- Born: 6 December 1908 Cape Town
- Died: 3 June 1983 (aged 74) Putney
- Education: Rhodes University
- Known for: Crystallography
- Spouse: Anne Olivia Warburton (née Court)
- Scientific career
- Workplaces: University of Göttingen University of Cambridge Imperial College London
- Doctoral advisors: Max Born Sydney Chapman

= Moses Blackman =

British physicist

Moses Blackman FRS (6 December 1908 – 3 June 1983) was a South African-born British crystallographer.

The son of Esther (née Oshry) and Rabbi Joseph Blackman. His early school years were in Upington; Blackman then attended Victoria Boys High
School when the family moved to Grahamstown in 1921. When matriculating in 1925 Blackman gained the only scholarship to nearby Rhodes University, where he concentrated on physics, mathematics, applied mathematics and German. He achieved firsts in maths, physics and German. He continued with an MSc in physics, again being awarded a first. He then spent a year as a demonstrator, building up his funds, before following his teachers' advice and moving to the University of Göttingen in March 1931. Max Born took him on as a research student. By March 1933 he had written up his work on the Raman spectrum of rock salt, just as Hitler was coming to power, and was awarded the DPhil degree by his external examiner, Werner Heisenberg.

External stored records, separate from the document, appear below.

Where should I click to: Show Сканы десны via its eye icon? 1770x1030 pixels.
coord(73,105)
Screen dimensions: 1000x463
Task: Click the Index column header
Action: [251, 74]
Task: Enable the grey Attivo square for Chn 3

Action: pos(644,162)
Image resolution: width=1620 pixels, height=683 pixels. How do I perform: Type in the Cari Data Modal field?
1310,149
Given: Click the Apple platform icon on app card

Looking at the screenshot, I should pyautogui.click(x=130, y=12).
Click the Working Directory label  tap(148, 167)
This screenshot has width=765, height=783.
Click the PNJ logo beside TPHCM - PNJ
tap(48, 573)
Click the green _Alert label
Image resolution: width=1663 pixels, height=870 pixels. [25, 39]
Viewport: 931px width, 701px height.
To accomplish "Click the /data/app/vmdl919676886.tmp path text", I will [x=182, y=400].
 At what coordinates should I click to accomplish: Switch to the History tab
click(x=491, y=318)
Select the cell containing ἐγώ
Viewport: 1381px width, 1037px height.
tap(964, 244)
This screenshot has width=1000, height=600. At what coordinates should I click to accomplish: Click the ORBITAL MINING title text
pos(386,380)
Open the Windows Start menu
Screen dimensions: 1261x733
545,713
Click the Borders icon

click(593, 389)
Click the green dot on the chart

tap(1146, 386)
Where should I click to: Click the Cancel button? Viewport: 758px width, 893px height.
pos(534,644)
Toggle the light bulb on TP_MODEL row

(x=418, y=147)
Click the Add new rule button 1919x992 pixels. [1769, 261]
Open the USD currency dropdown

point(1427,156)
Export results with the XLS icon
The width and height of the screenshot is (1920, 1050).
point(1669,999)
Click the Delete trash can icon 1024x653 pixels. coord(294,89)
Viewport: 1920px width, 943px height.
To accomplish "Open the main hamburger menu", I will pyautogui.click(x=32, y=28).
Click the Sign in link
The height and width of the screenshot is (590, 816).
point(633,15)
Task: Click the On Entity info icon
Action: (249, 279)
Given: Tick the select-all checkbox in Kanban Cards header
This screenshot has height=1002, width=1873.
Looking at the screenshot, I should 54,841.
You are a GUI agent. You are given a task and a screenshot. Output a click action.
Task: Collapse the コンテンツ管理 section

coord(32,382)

Backman moved to England in 1933, having won a fellowship to Imperial College, where he joined Sydney Chapman's Mathematics Department. Here, he worked on lattice theory for two years, after which he was awarded a PhD, his second doctorate. Blackman then succeeded in obtaining an industrial research senior research award from the DSIR, enabling him to undertake research in Cambridge and register for a third doctorate. He worked on the detail of the Born-von Karman crystal lattice, resulting in another PhD. He was very soon invited back to Imperial College by George Thomson. He joined the Physics Department as an assistant lecturer in 1937, and was soon seen as the theoretical physicist of the department.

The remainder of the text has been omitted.